Task description:
Retype the lines below exactly, but only those from the line that has "Viewport: 800px width, 479px height." through the line that has "Switch to the Model tab". Omit every picture.

Supplied records:

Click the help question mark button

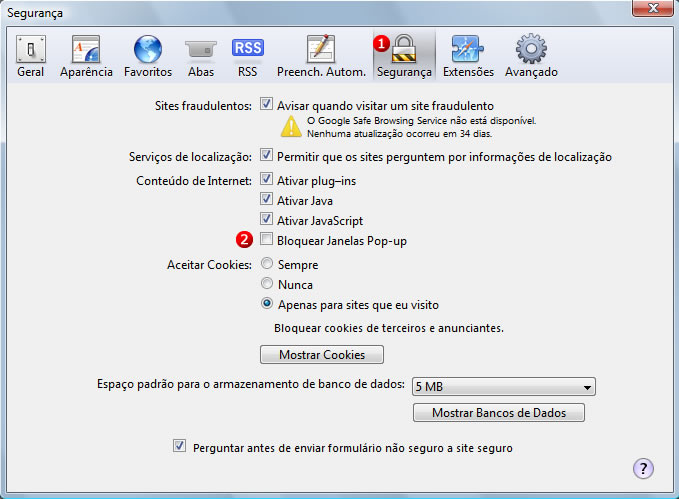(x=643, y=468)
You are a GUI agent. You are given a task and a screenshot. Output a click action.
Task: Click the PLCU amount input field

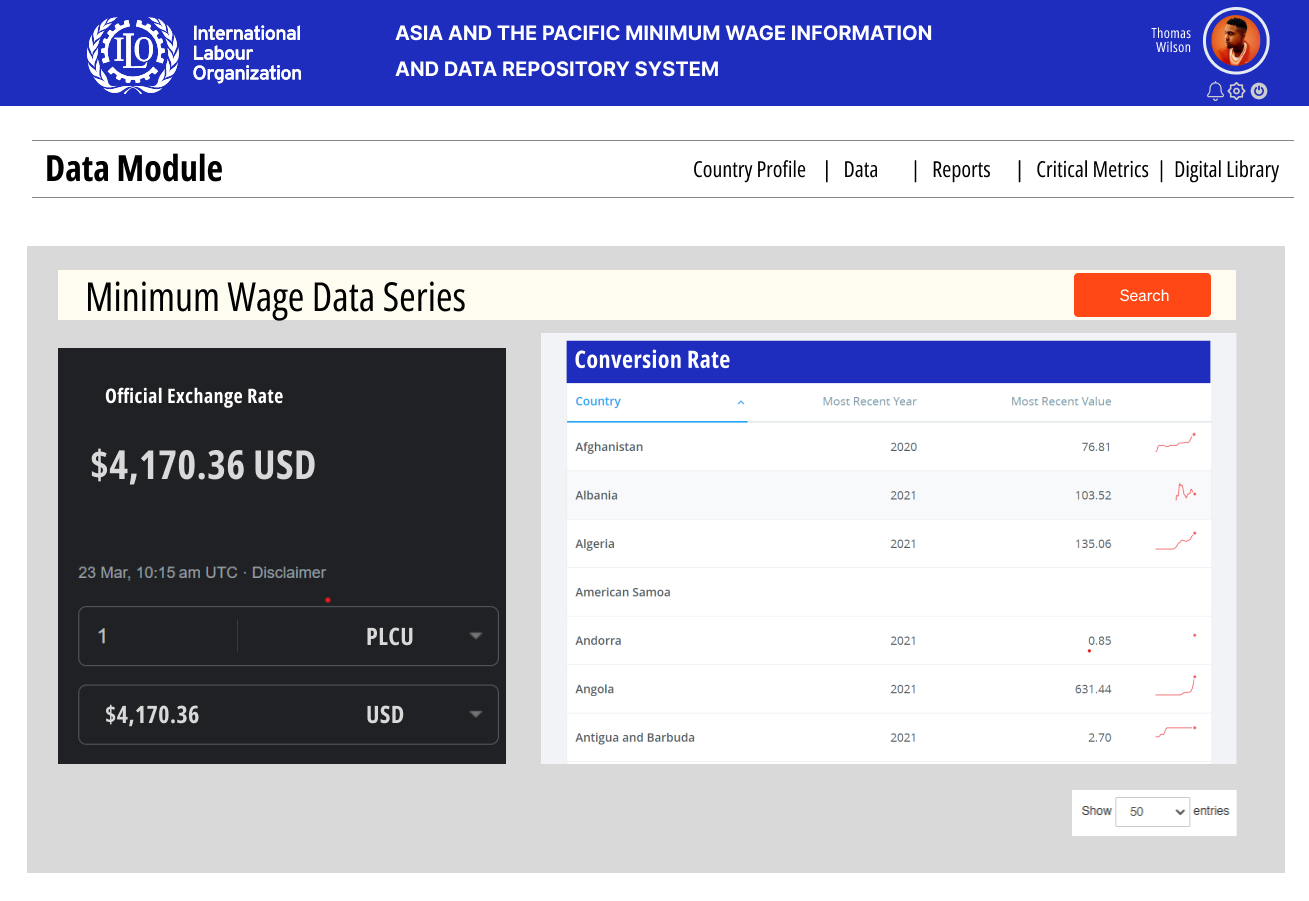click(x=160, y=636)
--
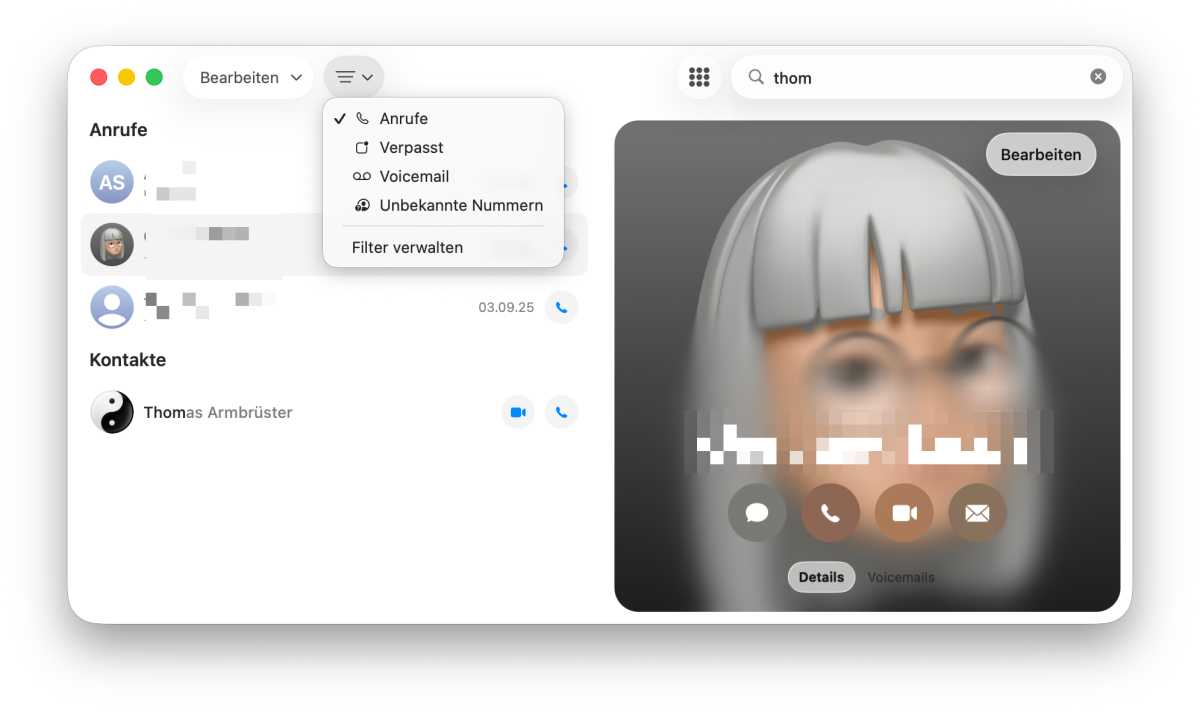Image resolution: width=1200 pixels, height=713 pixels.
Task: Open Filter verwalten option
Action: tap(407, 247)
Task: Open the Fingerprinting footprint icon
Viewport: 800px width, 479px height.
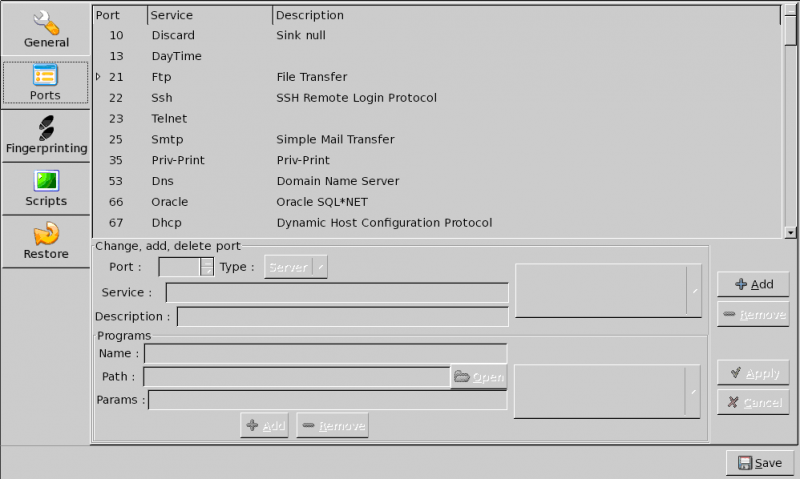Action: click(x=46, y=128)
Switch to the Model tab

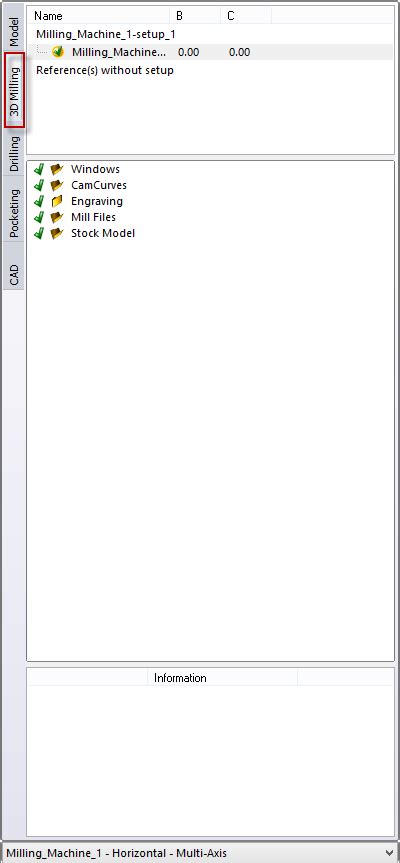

Answer:
Viewport: 800px width, 479px height.
Action: click(x=46, y=128)
Switch to the Model tab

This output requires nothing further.